Intratumoral (IT) delivery of immune-activating viruses can serve as an important strategy to turn “cold” tumors into “hot” tumors leading to overcoming resistance to immune checkpoint blockade (ICB). Modified vaccinia virus Ankara (MVA) is a highly attenuated, non-replicative vaccinia virus that has a long history of human use. In this presentation, I will discuss strategies to engineer recombinant MVA to enhance both innate and adaptive immunity in several preclinical murine tumor models, which synergies with ICB.

Oncolytic viruses (OVs) elicit immunogenic cell death and promote anti-tumor immunity. Given the induction of in situ vaccination against cancer cells and the safety profile of OVs, there has been increased interest in integrating OVs’ more rational combination strategies. We have recently shown potent synergy between MEK inhibition and T-VEC in preclinical tumor models. In this presentation, emerging data on how to optimize anti-tumor immunity with OVs will be reviewed.

In solid tumors, CAR T cells must overcome the challenges of the immunosuppressive tumor microenvironment. We hypothesized that pretreating tumors with our oncolytic adeno-immunotherapy that produces local oncolysis and expresses immunostimulatory molecules would enhance the antitumor activity of adoptively transferred CAR T cells. Our results indicate that local treatment of our “all-in-one” vector can systemically enhance both adoptive CAR T cell and endogenous adaptive T cell responses to cancer cells.

Oncolytic herpes simplex virus (oHSV) is both directly cytotoxic and immunotherapeutic. To enhance efficacy, combination therapies are often used, especially those that alter the tumor microenvironment and immune milieu. Combinations include ‘arming’ oHSV with therapeutic transgenes or systemic administration of pharmacological agents, such as immune checkpoint antibodies and molecularly targeted drugs. We will discuss preclinical combination studies with oHSV and approved drugs that impacted immunological outcomes beneficially and adversely.

Targovax is developing ONCOS-102, an armed oncolytic adenovirus, which is being tested in three Phase I/II combination trials in mesothelioma, melanoma, and peritoneal cancers. The mesothelioma and melanoma trials have reported encouraging efficacy data over the past months, and a summary of the findings to date will be presented.

Several picornaviruses, including CVA21, have proven safe and demonstrated preliminary efficacy based on oncolytic and immunotherapeutic mechanisms. Formulating oncolytic picornaviruses as synthetic infectious RNA provides a mechanism for enhancing cytolytic activity during repeat dosing that can in turn augment the antitumor immune response. Both full-length picornaviral genomes and self-amplifying replicons encoding immune-modulating cargo can be formulated as infectious RNA. Preclinical development of both platforms will be discussed in this presentation.
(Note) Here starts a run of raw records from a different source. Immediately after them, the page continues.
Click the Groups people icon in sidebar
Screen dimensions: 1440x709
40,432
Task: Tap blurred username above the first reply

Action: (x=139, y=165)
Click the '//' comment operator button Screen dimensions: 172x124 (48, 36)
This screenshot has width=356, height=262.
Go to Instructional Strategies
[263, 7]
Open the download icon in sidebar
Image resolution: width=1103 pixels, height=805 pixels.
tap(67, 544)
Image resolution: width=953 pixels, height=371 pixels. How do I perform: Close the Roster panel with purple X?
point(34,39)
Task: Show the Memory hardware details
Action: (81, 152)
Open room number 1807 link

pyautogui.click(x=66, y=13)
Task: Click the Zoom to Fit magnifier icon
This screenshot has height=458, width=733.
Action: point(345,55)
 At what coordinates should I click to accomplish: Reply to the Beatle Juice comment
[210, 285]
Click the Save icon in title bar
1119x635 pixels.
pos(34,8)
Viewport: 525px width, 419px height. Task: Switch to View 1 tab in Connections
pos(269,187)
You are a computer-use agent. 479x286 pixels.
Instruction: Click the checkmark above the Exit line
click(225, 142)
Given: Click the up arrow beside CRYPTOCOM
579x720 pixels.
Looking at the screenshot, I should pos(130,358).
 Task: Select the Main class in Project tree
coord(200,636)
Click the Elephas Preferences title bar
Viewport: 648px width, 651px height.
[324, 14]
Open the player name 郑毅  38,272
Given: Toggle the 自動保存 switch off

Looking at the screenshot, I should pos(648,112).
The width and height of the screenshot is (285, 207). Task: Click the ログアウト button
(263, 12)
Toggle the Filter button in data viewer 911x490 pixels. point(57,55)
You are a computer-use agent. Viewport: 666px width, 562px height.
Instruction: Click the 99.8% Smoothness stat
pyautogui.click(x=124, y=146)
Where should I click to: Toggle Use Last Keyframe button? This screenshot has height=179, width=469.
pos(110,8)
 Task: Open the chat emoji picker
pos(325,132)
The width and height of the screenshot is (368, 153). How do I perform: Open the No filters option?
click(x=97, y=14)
Replimune has developed enhanced potency versions of oncolytic HSV designed to maximize direct tumor destruction and immunogenic cell death, and also maximize the systemic anti-tumor immune response then generated through arming with genes encoding multiple immune-stimulating proteins. Progress with
the development of this plaform, the lead product from which is now in registration-directed clinical development, will be discussed.

Oncolytic HSV therapy is a biotherapy that can change both tumor and tumor microenvironment. NOTCH signaling is a signaling pathway that communicates between cells and plays an important role in tumor biology. The impact of oncolytic HSV therapy on NOTCH signaling has not been described to our knowledge. Impact of HSV virotherapy on NOTCH signaling will be discussed in this presentation.

CG Oncology is currently investigating the company’s first product, CG0070, for the treatment of non-muscle invasive bladder cancer in the BCG-unresponsive patient population. In addition, CG Oncology is exploring the use of CG0070 in combination with immune checkpoint inhibitors in various solid tumors.

ONCR-177 is a highly engineered recombinant oncolytic Herpes Simplex Virus (oHSV) designed to be a well-tolerated and efficacious therapy for the treatment of solid tumors. ONCR-177 is armed with five transgenes selected for activation of antitumor immunity. Significant efficacy, survival benefit, and the elicitation of protective immunity were demonstrated in multiple syngeneic tumor models and warrant the clinical investigation of ONCR-177 in patients with metastatic cancer.